Check out which companies are making headlines before the bell on Friday:

Facebook – The social network is buying Israeli mobile app maker Onavo. The price wasn't disclosed, but an Israeli business newspaper estimates the deal at $150 - $200 million.

Apple– Contrasting news for Apple this morning: a KGI Securities analyst is cutting shipment estimates for the iPhone 5c by 33 percent for the fiscal fourth quarter.
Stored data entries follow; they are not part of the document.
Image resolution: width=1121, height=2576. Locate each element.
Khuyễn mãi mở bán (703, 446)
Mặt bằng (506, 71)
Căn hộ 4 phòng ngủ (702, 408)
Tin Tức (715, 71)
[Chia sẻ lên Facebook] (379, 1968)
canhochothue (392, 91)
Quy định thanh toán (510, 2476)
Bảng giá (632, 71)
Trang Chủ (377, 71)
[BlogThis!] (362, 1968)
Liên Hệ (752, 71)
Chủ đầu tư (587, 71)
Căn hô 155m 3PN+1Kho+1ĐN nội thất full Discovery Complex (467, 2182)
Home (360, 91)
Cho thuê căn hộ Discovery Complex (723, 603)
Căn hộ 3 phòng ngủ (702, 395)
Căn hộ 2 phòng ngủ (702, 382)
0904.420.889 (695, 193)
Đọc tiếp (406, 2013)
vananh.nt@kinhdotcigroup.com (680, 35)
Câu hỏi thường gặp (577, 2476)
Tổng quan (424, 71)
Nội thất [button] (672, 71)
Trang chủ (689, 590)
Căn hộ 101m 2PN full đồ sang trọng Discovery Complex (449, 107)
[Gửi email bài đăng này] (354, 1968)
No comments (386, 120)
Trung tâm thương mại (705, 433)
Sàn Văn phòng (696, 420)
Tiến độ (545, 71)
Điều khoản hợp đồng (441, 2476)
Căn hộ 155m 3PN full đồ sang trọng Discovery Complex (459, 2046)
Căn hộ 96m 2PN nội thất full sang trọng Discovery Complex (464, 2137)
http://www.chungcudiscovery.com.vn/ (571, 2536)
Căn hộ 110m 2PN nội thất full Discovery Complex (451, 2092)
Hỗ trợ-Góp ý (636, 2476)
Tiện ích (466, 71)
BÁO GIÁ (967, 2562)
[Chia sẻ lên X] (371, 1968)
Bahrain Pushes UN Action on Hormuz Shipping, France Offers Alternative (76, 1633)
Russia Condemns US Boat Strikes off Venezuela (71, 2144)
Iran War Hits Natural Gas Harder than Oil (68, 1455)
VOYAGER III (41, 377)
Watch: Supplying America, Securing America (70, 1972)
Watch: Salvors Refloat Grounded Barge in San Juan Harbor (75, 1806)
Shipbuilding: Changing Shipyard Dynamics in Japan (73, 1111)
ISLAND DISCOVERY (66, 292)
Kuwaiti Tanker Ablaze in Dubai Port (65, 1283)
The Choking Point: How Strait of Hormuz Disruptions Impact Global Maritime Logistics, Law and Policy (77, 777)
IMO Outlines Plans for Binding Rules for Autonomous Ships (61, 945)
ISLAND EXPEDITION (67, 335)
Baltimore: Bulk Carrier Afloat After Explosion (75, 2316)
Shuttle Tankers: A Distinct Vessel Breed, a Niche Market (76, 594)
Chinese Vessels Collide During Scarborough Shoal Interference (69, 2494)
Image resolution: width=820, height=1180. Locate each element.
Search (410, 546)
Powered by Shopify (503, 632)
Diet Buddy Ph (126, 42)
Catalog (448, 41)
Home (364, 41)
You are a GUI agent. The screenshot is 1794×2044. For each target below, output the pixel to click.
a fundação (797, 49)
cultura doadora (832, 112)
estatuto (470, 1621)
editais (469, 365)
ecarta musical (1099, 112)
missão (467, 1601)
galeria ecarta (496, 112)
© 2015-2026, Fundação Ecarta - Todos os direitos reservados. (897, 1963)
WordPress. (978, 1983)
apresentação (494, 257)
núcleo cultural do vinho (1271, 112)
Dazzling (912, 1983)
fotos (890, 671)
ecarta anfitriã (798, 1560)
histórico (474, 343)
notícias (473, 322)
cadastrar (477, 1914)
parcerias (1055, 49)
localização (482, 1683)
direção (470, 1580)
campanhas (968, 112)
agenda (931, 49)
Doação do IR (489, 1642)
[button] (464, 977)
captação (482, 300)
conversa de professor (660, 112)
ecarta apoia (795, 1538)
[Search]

However, All Things D reports the higher-margin iPhone 5s is outselling the cheaper iPhone 5c by two-to-one.

Plantronics – Deutsche Bank began coverage of the headset maker at a "buy" rating, saying the headset market is an undervalued niche in the technology industry.

Expedia – Deutsche Bank downgraded the travel web site operator to "hold" from "buy", expressing concerns about execution as well as management changes at Expedia's unit.

Coach – The stock was downgraded to "hold" from "buy" at Canaccord Genuity, with the firm pointing to deteriorating traffic trends for the luxury goods retailer.

Microsoft — A Wall Street Journal article details divided opinion on who should succeed Steve Ballmer as CEO. The paper said at least two Microsoft executives and at least eight outside candidates have been approached to see if they are interested in the post.

Netflix – Netflix is in talks with several cable companies about possible inclusion of the video service through set top boxes, according to the Journal. Comcast and Suddenlink Communications are among those said to be involved in the talks.

Alcatel-Lucent – Alcatel was upgraded to "overweight" from "equal-weight" at Barclays. The telecom equipment maker recently announced a sizable restructuring plan that involves hundreds of job cuts, but is being pressured by the French government to limit those cuts.

Merck – Merck was downgraded to "market perform" from "outperform" at Bernstein, a week after announcing it would cut 8,500 jobs.

Barclays– Barclays will provide Detroit with up to $350 million in debtor-in-possession financing, as the city works its way through the bankruptcy process.

Superior Energy – The oilfield services company said it expects current quarter profit of 39 to 41 cents per share, below current Street estimates of 49 cents. Superior Energy is feeling the impact of reduced pricing, among other factors. The company also announced a $400 million stock buyback plan.